“Be fruitful and multiply and fill the earth” (Genesis 9:1). These words should seem familiar. Very familiar. Here in Genesis 9, God speaks them to Noah and his sons, but He issued the same commands to Adam and Eve in Genesis 1:28. Now that the waters of the great flood have receded, life is going to start again. It’s a new beginning. A new creation, so to speak. And so, God gives the new first family their marching orders, just the same as before.
What follows in this passage is nothing short of heartbreaking. Noah tends a garden, as Adam did before him, but this garden is a vineyard, and Noah gets drunk on the wine it produces. Then, one of Noah’s sons does something so horrific, we’re not entirely sure what it is. The Bible simply tells us Ham “saw his father naked” (Genesis 9:22).
It may be that Ham wanted to multiply the shame of his father, since he went and “told his two brothers.” Or it could be that “saw his father naked” is a euphemism for an indecent sexual act committed by Ham against his father. One more possibility is that Noah’s “nakedness” is a reference to Noah’s wife (who is unnamed in the text). There’s biblical evidence for this sort of language. A more literal reading of Leviticus 18:7 uses a husband’s “nakedness” to refer to his wife’s exposed body, rather than his own. She belongs to him, just as he belongs to her (see Genesis 2:23). In this scenario, Ham committed an indecent sexual act with his own mother while Noah was inebriated and unable to stop him. He would have done this in order to usurp his father as leader of the family. But regardless of which understanding is correct, the headline is the same: humanity had been given a fresh start, only to squander it in sin.
What I find amazing when I read this passage is not the depths of human depravity. (I live my own brand each and every day.) Rather, it’s that God knew this would happen. He knew it before the rain stopped falling from the sky and the ark came to rest in Ararat. He knew it before He told Noah to build a boat in the first place. He knew it before Adam and Even had first invited sin into the world. He even knew it before time began. Yet, God carved a path of salvation for humanity all the same—for Adam and Eve, Noah and Ham, and all of us who are like them in more ways than we’d like to remember.

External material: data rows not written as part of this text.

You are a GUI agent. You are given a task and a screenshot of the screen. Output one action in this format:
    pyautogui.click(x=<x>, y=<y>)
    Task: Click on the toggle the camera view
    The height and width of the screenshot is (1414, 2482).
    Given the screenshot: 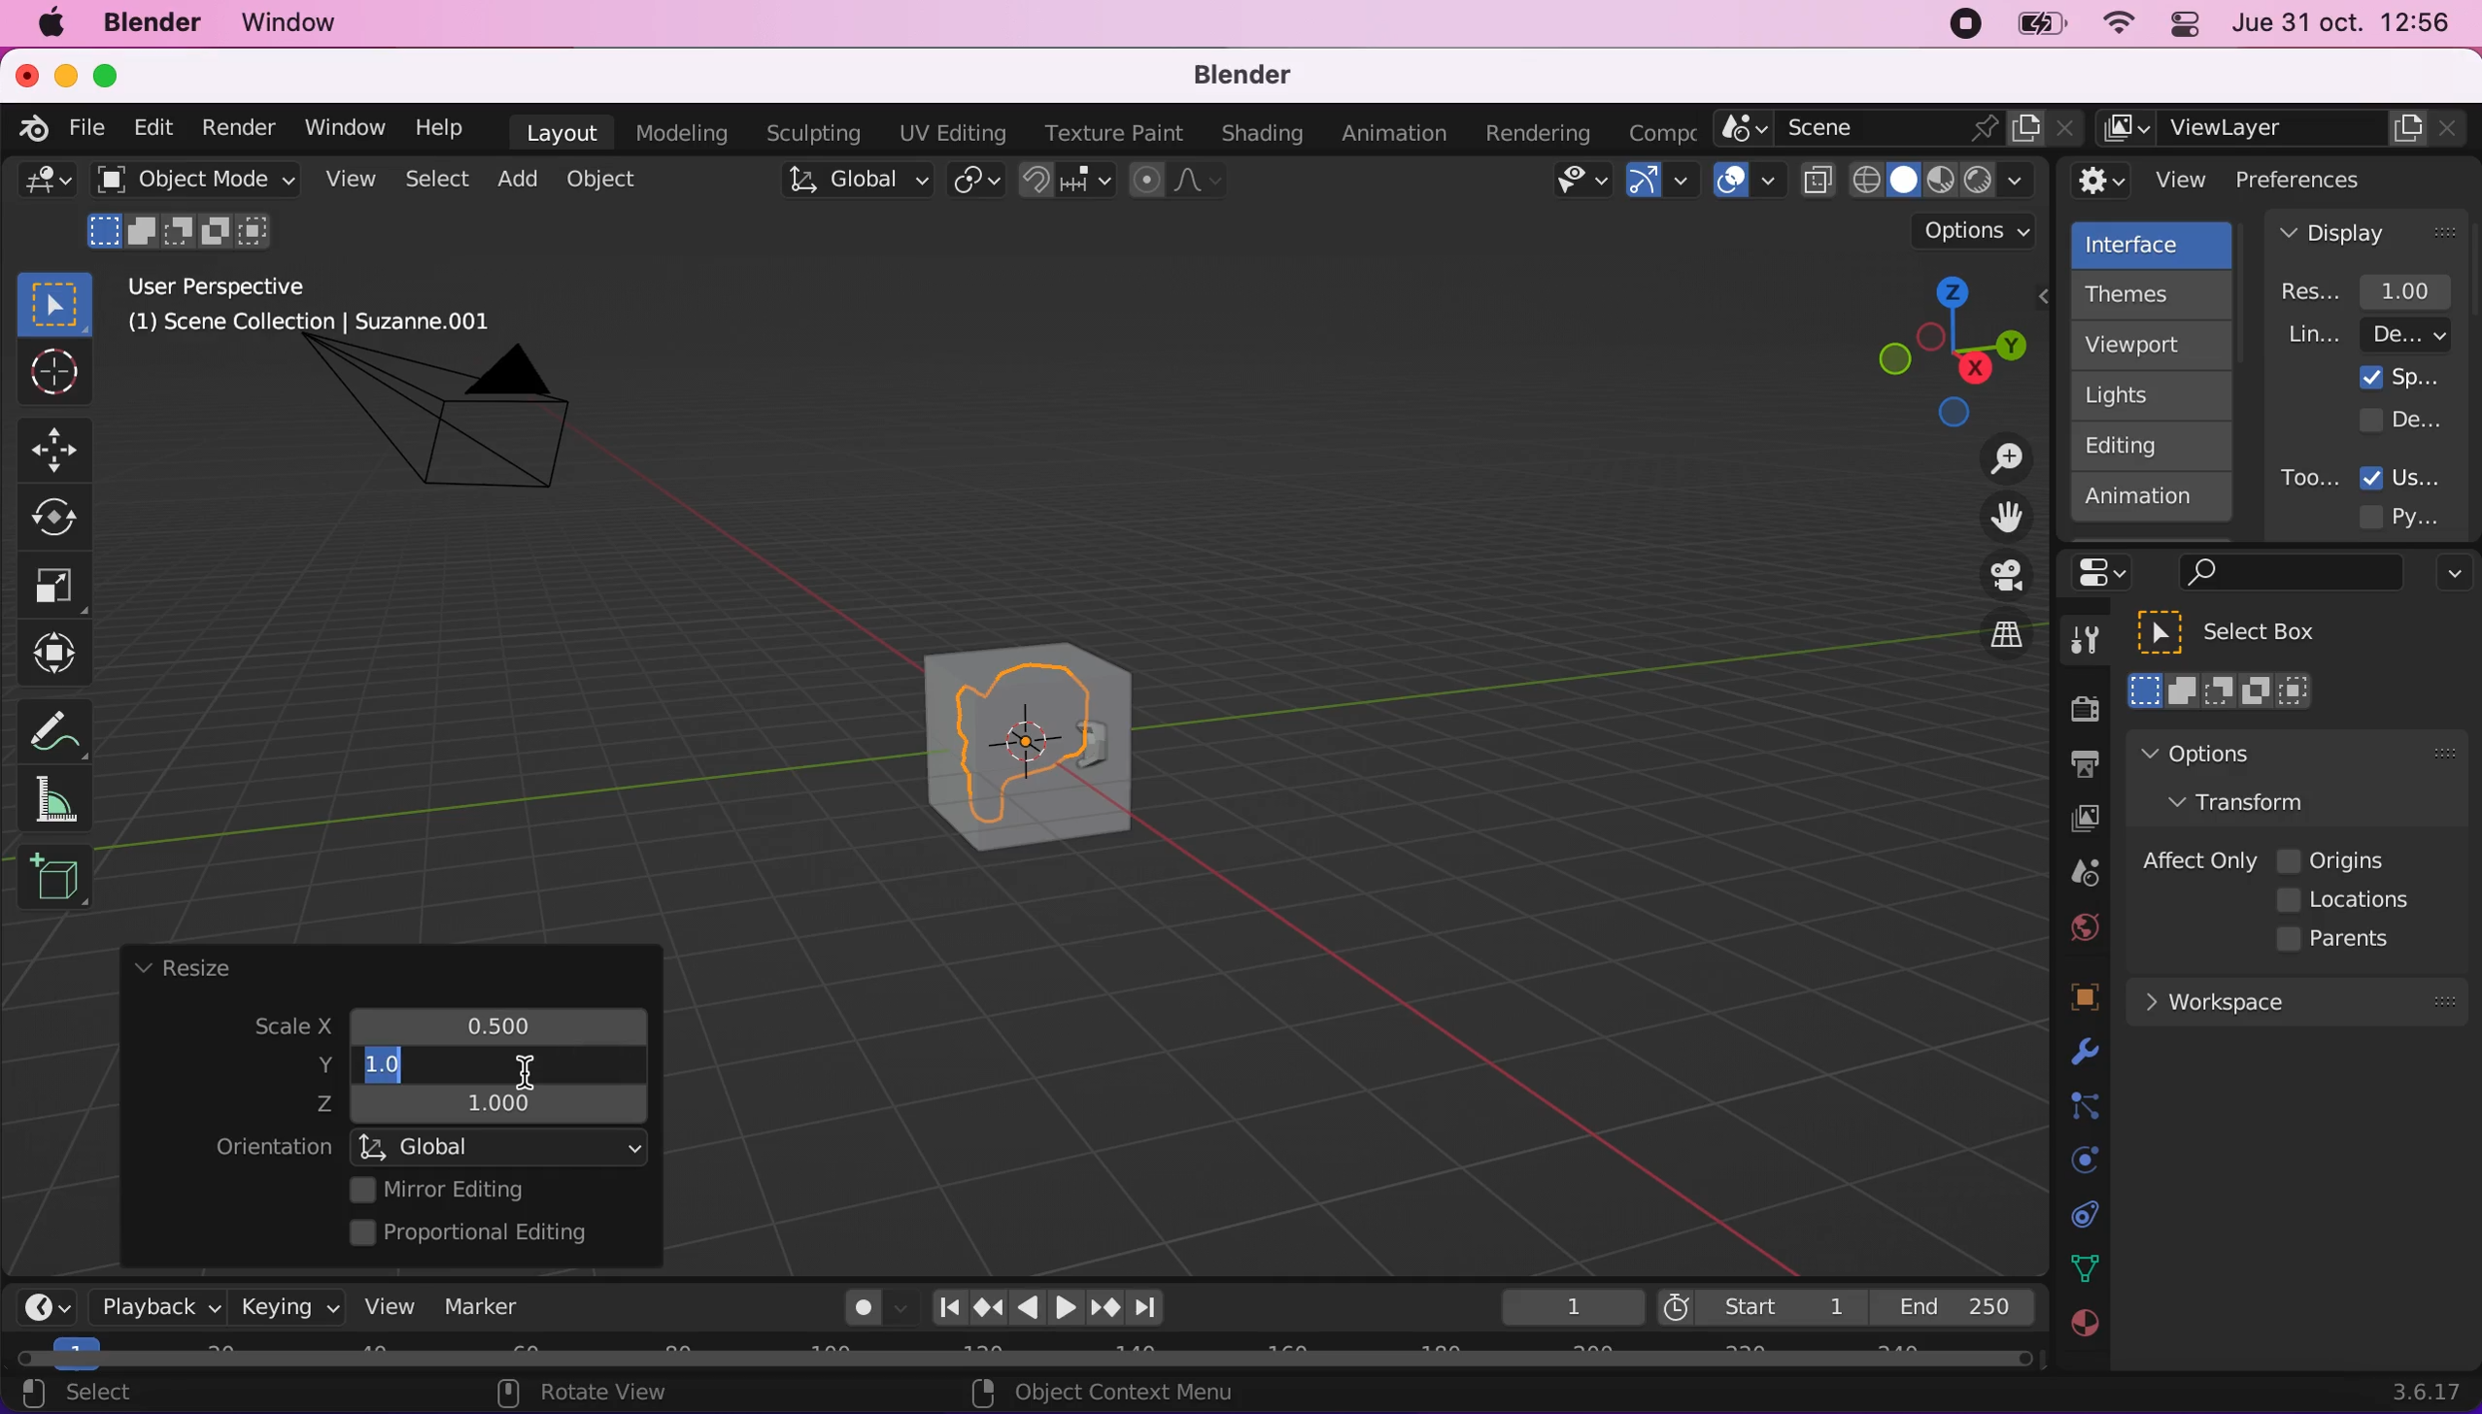 What is the action you would take?
    pyautogui.click(x=1993, y=577)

In his memoir All Is Grace, the late Brennan Manning wrote, “God loves you unconditionally, as you are and not as you should be, because nobody is as they should be.” If we really believed God loved us like this—the way He has shown us countless times in Scripture and in our lives—the world would be a much different place, don’t you think? We might actually start to behave as we “should be” in response to God’s love, rather than as a misguided mechanism to earn it. We might all become a lot more like Jesus. And so, as we read this dark passage about grotesque sin being committed in the shadow of the world’s first second chance, the question before all of us is this: Do you believe God loves you? How you answer makes all the difference in the world.